Baltimore City Public Schools have their own School Health Asthma Action Plans. These forms should be completed and signed by your health care provider, and a copy given to the school nurse or health aide. These forms let the school know what and how much medicine to give your child in the event of an asthma attack.
It is important to work with your doctor to find the right combination of medications that will control asthma symptoms. There are two kinds of asthma medications:
- Controller (daily) medications that:
- Reduce underlying airway inflammation
- Prevent symptoms
- Should be taken daily, even if feeling ok
- Can take up to two weeks to work
- Relief (or rescue) medication that:
- Relaxes airway muscles, opens the airway
- Is used to relieve symptoms
- Is taken when symptoms first develop or before encountering a trigger
It is also important to know what triggers your asthma and take steps to reduce those triggers. Click here to learn about things you can do to control asthma triggers.
Asthma Health and Medical Services
If your child does not have a physician, you can schedule a visit on the Breathmobile. The Breathmobile is a pediatric asthma and allergy clinic that travels to almost two dozen schools, providing ongoing asthma and allergy care to children.
What Services Does BCHD Provide?
Home Visiting Services
The Community Asthma Program and Reducing Asthma Disparities programs are enrolling Baltimore City children ages 2 to 18 who suffer from moderate to severe asthma. Home visits from trained community health workers will help families improve asthma management through:
- General asthma education
- Assistance in creating Asthma Action Plans with health care providers
- Ensuring access to medication
- Assisting families in reducing exposure to asthma triggers
- Providing supplies to reduce home-based asthma triggers
- Establishing community-based support networks
- Improving communication with medical providers
Home Visit services can be requested by calling 410-396-3848, or by faxing the referral form for asthma services to 410-244-1366.

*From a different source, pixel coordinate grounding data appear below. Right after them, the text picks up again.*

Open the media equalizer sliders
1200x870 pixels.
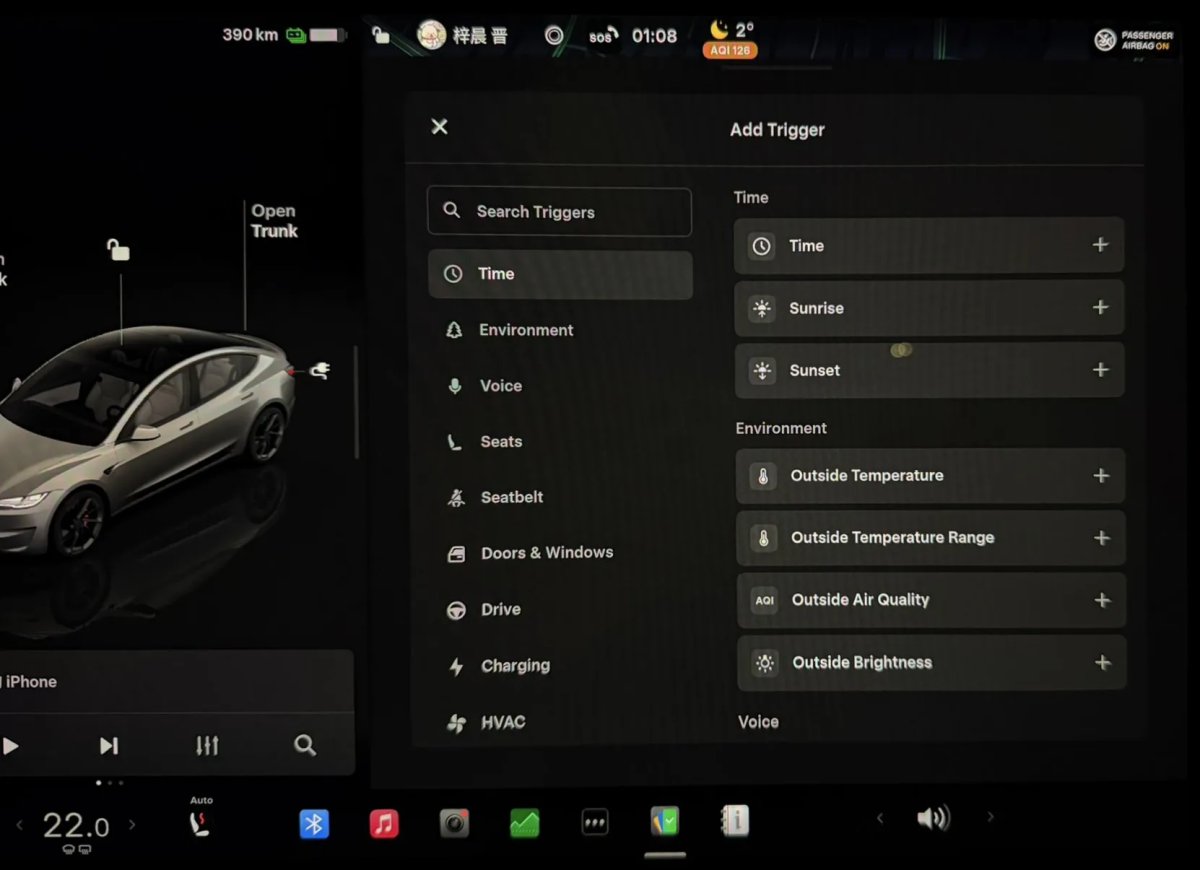[207, 745]
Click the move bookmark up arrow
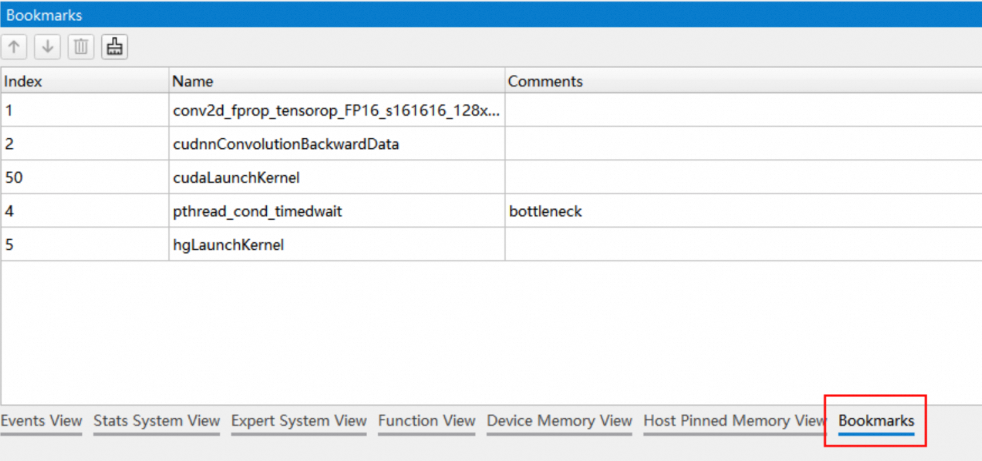The image size is (982, 461). (x=15, y=47)
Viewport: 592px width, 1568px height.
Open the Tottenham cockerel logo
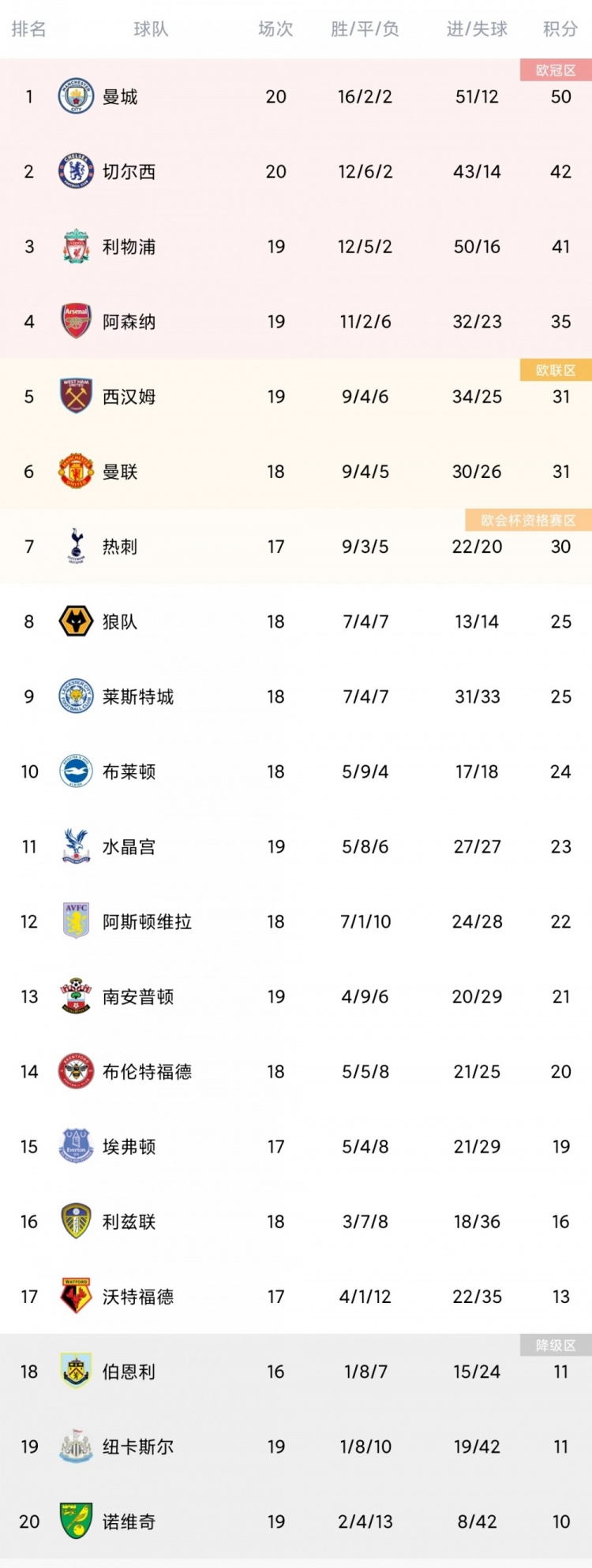click(77, 547)
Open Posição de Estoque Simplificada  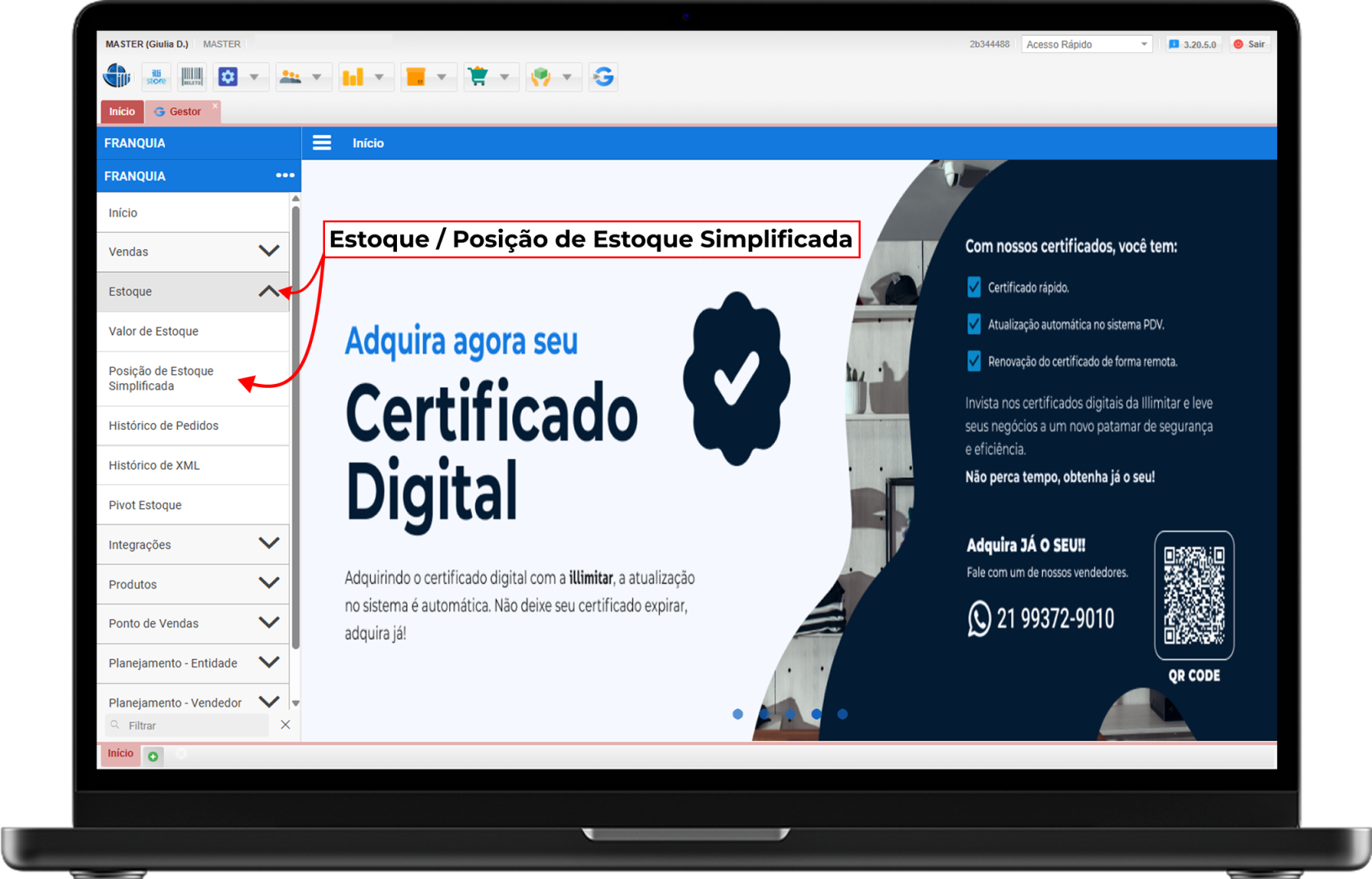click(162, 378)
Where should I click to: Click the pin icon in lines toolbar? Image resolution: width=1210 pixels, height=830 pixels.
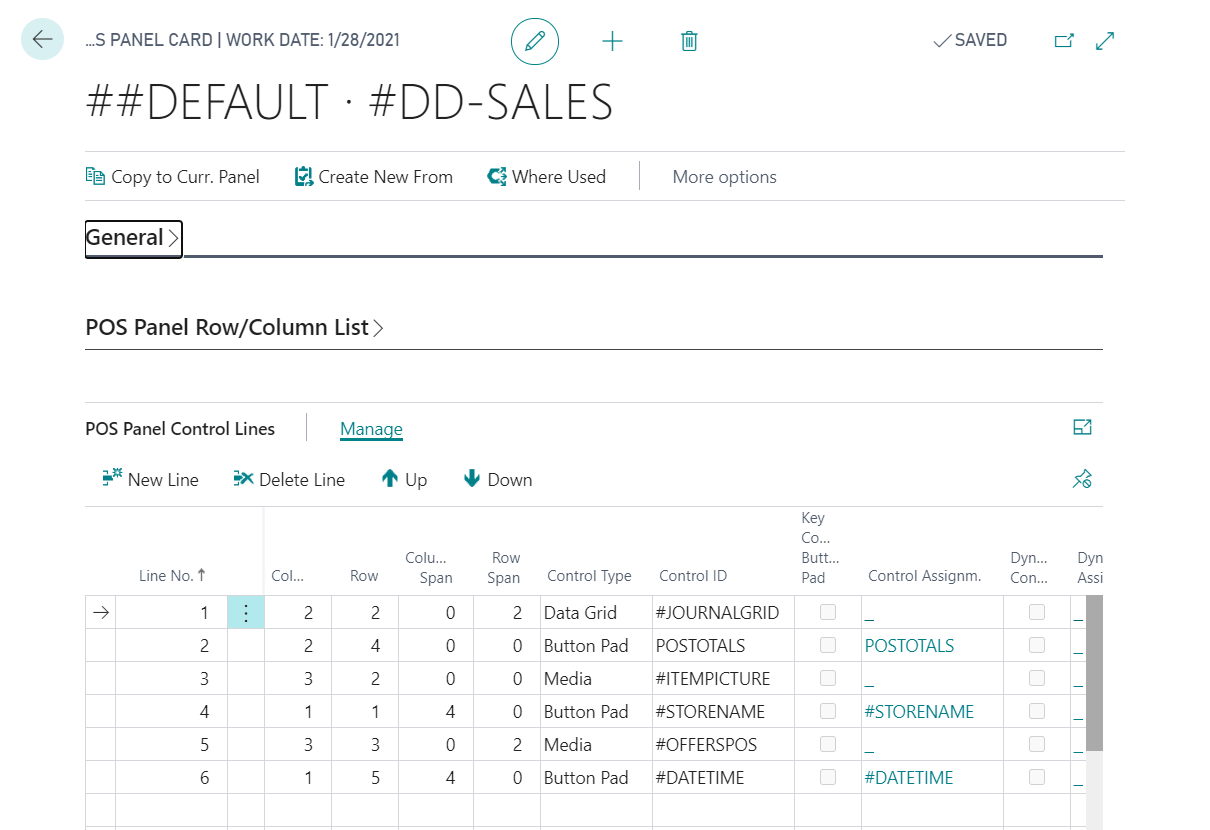(x=1082, y=480)
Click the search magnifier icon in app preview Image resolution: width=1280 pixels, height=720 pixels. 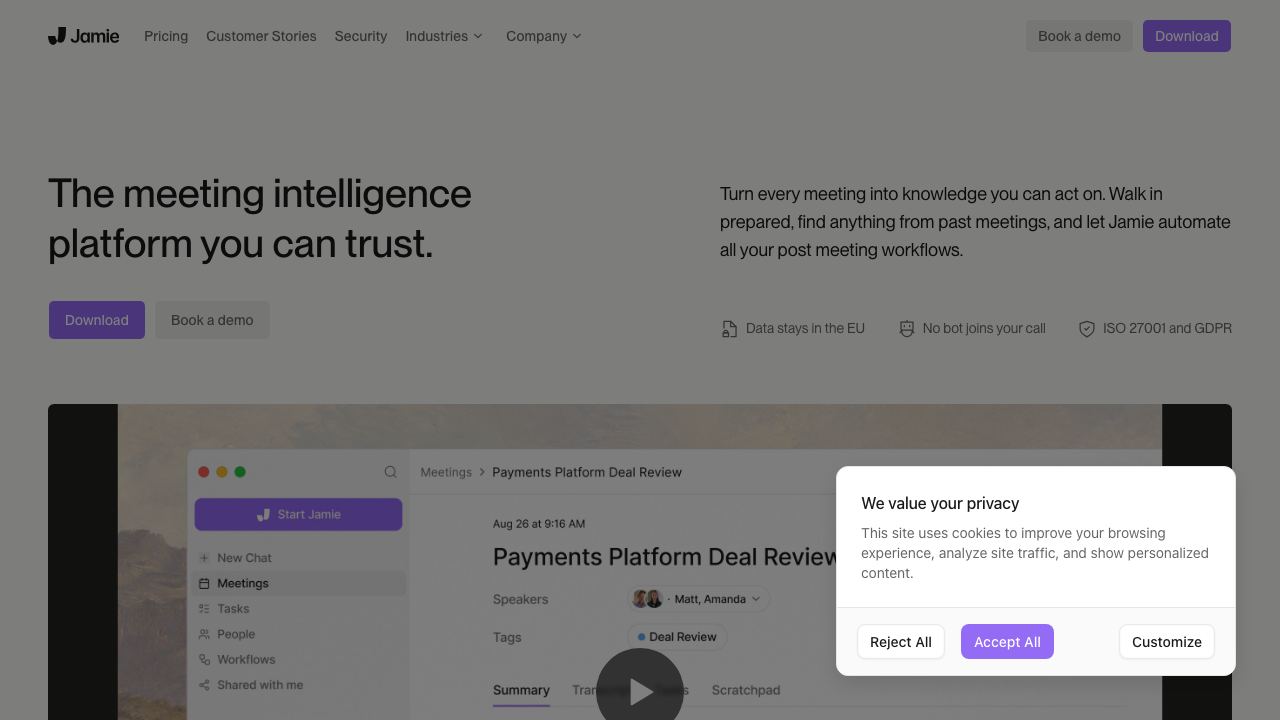390,472
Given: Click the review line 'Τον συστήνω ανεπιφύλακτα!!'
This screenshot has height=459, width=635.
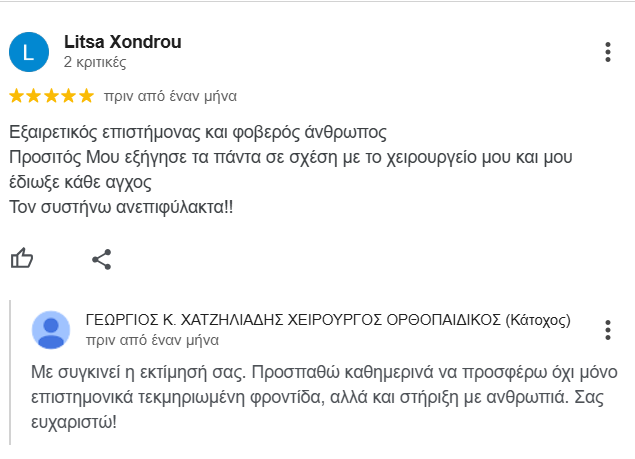Looking at the screenshot, I should tap(121, 207).
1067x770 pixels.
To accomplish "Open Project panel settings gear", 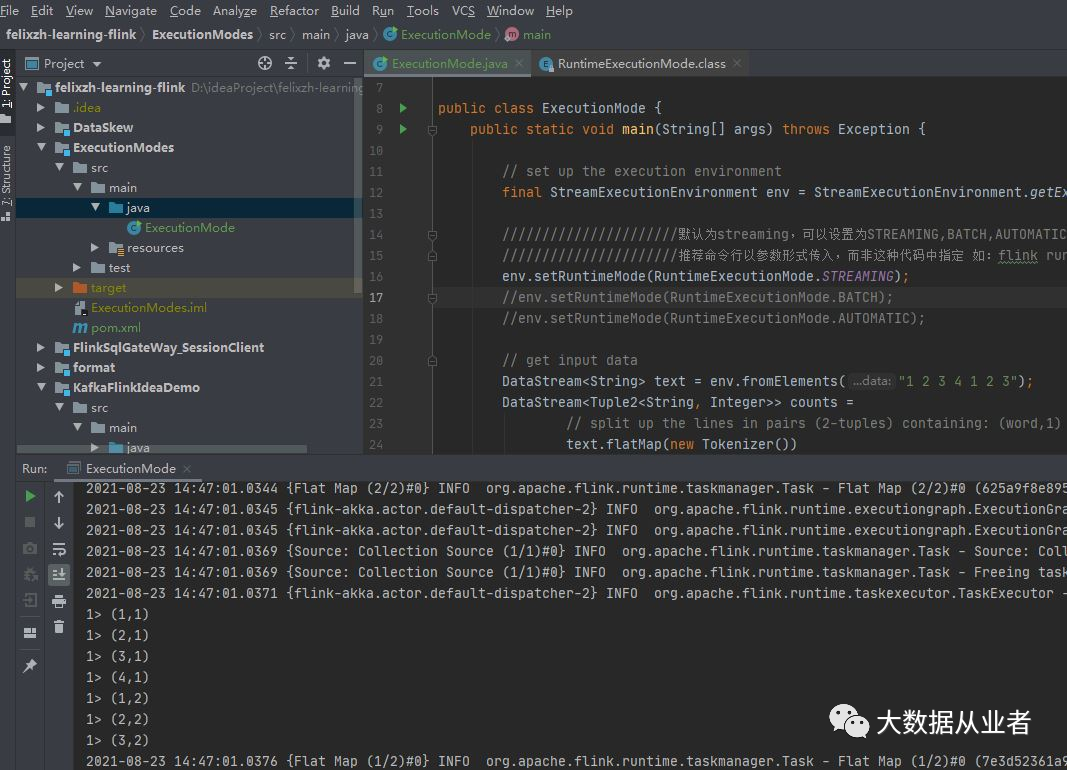I will coord(323,63).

The Healthy Homes bureau is enrolling parents and caregivers of children with asthma in free asthma education groups. Scheduling is flexible, and groups are located throughout the city. Group sessions will help parents and caregivers improve asthma management through:
- Providing information about what happens in the body during an asthma episode
- Increasing understanding of asthma triggers and trigger reduction
- Recognizing signs and symptoms of asthma episodes
- Sharing concerns about caring for a child with asthma
- Information about groups can be obtained by calling 410-396-3896, or by faxing the referral formto 410-244-1366
How to Respond to an Asthma Episode
- Stop the child’s activity, and help to an upright position
- Follow the child’s Asthma Action Plan
- Help the child use his/her inhaled quick relief medication:
- Spray, wait one minute, repeat
- Get emergency help if child fails to improve immediately.
- Call 911: If child is hunched over, struggling to breathe, talk, stay awake, or has blue lips.